Setting Up SSO & SCIM Provisioning

Statux supports SAML 2.0 Single Sign-On (SSO) and SCIM 2.0 automated user provisioning. This guide walks you through setting up both with your identity provider.

Prerequisites

Platform admin access to your Statux dashboard
An identity provider that supports SAML 2.0 (Okta, Azure AD / Entra ID, OneLogin, etc.)

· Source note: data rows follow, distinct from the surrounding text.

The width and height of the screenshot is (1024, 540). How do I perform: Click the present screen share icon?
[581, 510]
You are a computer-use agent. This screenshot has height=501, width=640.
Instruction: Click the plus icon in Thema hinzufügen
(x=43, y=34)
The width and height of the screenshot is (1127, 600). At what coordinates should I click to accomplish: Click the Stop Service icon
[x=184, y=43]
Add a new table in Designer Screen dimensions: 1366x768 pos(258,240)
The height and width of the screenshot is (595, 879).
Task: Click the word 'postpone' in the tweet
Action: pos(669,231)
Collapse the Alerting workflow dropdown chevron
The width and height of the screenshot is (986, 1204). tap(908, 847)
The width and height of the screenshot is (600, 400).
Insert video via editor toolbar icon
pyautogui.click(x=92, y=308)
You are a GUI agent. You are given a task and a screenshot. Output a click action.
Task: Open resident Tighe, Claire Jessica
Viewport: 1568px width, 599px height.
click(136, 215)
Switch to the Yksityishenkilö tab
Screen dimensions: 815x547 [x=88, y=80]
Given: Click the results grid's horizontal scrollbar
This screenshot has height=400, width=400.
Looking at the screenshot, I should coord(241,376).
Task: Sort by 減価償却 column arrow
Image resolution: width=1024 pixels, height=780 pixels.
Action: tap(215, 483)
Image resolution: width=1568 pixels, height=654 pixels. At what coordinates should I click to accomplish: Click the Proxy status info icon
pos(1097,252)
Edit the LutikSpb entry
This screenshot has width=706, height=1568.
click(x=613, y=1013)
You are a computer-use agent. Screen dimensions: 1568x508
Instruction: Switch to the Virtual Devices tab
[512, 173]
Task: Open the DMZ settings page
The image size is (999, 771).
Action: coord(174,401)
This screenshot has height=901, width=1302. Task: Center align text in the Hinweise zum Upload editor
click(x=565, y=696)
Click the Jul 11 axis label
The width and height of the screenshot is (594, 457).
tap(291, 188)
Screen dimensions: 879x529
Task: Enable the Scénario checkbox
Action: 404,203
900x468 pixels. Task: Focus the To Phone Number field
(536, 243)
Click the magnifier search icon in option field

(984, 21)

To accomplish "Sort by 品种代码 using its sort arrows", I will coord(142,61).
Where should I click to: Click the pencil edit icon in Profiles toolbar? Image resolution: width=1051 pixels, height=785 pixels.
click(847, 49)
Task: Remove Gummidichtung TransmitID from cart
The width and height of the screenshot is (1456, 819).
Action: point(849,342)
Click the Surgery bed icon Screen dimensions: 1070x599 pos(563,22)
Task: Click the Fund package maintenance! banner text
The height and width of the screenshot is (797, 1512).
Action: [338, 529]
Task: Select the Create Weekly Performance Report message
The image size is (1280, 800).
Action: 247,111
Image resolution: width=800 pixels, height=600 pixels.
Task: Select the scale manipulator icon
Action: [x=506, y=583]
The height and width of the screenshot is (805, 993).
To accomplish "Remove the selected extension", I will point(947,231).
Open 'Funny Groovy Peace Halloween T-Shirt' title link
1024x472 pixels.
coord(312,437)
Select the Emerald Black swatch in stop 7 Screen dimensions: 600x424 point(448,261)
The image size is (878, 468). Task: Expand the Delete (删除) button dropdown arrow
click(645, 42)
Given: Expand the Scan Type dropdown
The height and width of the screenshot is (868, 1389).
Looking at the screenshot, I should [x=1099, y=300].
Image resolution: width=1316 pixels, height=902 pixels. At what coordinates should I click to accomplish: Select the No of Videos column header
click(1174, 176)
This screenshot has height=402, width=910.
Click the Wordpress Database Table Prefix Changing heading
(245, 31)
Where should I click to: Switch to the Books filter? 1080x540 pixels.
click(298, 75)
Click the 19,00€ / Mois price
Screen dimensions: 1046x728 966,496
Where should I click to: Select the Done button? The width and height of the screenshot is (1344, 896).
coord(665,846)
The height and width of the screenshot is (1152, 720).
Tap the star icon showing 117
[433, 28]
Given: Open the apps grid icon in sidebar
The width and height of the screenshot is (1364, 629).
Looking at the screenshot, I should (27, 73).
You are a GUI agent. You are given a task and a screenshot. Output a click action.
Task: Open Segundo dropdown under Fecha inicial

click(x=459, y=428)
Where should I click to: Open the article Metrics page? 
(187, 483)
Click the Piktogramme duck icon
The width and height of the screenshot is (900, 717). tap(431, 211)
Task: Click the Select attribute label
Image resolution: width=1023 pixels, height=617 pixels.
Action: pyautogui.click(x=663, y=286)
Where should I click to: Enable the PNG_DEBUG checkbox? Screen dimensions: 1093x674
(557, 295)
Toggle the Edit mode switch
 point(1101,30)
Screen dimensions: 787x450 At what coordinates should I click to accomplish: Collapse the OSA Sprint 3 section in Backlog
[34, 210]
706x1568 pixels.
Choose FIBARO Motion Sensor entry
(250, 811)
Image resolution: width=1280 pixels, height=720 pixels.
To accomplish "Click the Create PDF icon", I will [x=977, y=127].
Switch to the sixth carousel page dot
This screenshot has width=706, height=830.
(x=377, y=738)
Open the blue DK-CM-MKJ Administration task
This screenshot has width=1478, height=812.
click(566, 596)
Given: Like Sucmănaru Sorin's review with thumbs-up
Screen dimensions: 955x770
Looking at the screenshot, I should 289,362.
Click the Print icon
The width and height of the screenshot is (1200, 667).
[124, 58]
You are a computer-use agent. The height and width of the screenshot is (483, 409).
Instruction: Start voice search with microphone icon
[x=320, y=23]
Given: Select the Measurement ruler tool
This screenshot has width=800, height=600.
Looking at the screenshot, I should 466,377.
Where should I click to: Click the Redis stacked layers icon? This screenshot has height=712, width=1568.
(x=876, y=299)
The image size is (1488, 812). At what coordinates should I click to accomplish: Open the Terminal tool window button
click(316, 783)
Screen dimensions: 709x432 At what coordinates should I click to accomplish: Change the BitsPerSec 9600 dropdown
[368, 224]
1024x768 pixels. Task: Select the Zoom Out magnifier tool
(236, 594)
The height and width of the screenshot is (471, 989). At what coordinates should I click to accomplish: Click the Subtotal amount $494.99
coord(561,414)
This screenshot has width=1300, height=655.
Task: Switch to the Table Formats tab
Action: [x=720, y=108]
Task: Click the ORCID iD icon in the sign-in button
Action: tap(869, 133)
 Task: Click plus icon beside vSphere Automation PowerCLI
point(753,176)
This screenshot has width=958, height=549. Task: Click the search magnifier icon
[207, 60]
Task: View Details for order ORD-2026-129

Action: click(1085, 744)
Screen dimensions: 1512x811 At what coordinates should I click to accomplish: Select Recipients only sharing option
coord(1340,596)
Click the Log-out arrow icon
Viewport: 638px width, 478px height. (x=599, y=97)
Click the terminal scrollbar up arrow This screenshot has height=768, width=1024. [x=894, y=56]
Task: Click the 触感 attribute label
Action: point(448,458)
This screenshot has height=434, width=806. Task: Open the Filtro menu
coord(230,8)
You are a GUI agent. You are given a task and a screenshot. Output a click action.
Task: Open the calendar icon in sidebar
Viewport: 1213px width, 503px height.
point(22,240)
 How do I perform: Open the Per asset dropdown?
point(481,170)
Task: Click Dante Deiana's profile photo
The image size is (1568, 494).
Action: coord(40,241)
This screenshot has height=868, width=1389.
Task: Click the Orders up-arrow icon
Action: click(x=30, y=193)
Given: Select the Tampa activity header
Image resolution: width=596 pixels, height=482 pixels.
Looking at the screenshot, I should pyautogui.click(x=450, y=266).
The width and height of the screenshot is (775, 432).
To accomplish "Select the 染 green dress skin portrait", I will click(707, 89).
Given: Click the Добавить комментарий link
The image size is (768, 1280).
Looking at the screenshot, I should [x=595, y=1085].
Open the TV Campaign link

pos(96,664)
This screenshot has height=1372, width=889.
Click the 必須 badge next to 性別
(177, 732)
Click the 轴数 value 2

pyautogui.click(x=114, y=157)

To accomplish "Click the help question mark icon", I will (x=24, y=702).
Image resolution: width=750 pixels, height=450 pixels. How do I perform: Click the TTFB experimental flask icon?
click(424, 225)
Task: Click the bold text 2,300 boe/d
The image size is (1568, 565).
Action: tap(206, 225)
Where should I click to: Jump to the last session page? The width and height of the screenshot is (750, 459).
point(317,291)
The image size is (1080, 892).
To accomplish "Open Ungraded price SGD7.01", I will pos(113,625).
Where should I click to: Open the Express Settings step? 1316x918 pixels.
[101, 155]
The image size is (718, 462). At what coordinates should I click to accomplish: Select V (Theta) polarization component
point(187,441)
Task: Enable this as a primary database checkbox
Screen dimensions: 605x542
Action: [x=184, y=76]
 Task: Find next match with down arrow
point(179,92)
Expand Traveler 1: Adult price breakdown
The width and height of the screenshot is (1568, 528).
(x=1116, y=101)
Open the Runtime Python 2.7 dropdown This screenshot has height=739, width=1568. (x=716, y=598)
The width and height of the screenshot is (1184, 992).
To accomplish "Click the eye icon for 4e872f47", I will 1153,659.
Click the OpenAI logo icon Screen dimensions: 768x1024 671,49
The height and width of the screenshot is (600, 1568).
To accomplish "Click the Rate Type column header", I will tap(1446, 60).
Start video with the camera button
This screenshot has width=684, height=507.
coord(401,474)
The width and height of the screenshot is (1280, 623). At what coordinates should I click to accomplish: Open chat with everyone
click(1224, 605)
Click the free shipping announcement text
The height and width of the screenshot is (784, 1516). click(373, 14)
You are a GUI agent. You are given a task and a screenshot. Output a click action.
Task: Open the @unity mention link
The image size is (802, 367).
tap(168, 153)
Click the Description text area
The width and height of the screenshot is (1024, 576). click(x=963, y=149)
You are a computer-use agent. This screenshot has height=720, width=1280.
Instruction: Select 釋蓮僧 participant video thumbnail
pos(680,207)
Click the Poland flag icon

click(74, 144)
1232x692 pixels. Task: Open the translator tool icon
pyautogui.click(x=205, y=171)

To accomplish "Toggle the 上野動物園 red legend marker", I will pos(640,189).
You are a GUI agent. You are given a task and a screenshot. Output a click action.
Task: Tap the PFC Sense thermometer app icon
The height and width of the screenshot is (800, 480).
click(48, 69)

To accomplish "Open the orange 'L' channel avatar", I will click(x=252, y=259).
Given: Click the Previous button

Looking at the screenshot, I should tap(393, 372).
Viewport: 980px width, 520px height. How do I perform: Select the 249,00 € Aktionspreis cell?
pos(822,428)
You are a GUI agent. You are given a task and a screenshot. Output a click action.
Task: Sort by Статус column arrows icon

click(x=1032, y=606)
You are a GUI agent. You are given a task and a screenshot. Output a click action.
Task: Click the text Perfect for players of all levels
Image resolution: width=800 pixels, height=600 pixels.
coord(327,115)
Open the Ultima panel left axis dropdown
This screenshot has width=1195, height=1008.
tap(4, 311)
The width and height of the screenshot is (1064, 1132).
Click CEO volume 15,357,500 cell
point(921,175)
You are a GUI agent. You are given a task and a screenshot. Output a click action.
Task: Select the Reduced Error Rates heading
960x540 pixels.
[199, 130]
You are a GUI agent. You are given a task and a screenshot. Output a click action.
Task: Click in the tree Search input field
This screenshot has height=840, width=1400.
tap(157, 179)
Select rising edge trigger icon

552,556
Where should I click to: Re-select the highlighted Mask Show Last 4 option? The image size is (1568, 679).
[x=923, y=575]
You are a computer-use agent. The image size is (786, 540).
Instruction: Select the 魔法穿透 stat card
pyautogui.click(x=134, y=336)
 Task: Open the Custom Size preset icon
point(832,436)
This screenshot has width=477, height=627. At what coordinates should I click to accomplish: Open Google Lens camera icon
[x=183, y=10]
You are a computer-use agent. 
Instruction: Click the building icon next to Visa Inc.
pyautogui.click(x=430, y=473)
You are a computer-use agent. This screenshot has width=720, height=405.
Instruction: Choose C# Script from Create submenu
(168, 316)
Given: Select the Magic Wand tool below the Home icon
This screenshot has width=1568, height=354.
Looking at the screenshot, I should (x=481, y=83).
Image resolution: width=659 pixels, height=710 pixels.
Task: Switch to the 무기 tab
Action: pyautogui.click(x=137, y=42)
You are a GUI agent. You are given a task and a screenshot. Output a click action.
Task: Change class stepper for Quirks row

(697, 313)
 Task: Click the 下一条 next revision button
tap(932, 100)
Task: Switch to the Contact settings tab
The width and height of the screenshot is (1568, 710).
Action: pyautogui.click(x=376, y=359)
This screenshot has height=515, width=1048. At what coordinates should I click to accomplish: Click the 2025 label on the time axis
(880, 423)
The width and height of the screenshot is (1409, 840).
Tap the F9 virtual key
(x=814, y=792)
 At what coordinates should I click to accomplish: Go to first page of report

1 Get Your Service Provider Details

Sign in to your Statux dashboard as a platform admin
Go to the Team section
Scroll to SSO & Provisioning
Note the ACS URL and Entity ID — you'll need these for your identity provider

2 Configure Your Identity Provider

In the Okta admin console, go to Applications → Create App Integration
Select SAML 2.0 and click Next
Give the app a name (e.g., "Statux") and click Next
Configure SAML settings:
- • Single sign-on URL: Paste the ACS URL from Statux
- • Audience URI (SP Entity ID): Paste the Entity ID from Statux
- • Name ID format: EmailAddress
- • Application username: Email

Under Attribute Statements, add:

Name	Value
`email`	`user.email`
`name`	`user.firstName + " " + user.lastName`

Click Next, then Finish
Go to the Sign On tab and copy the Metadata URL (under "SAML Signing Certificates" → Actions → View IdP metadata, copy the URL)
Paste this URL into the Statux dashboard SSO configuration

• Configure a new SAML application in your identity provider
• Set the ACS URL (also called Reply URL or SSO URL) to the value from Statux
• Set the Entity ID (also called Audience or Identifier) to the value from Statux

• Map these attributes:

Attribute	Value	Required
`email`	User's email address	Yes
`name`	User's display name	Optional

• Export or copy the SAML Metadata URL
• Paste the Metadata URL into the Statux dashboard

3 Enable SSO in Statux

In the Team → SSO & Provisioning section, enter:
- • Provider Name: A short label (e.g., "Okta", "AzureAD")
- • Metadata URL: The URL you copied from your identity provider
Click Enable SSO
Test by clicking Sign in with SSO on the sign-in page

4 Configure SCIM Provisioning Optional

SCIM automates user account creation and deactivation when users are added or removed in your identity provider.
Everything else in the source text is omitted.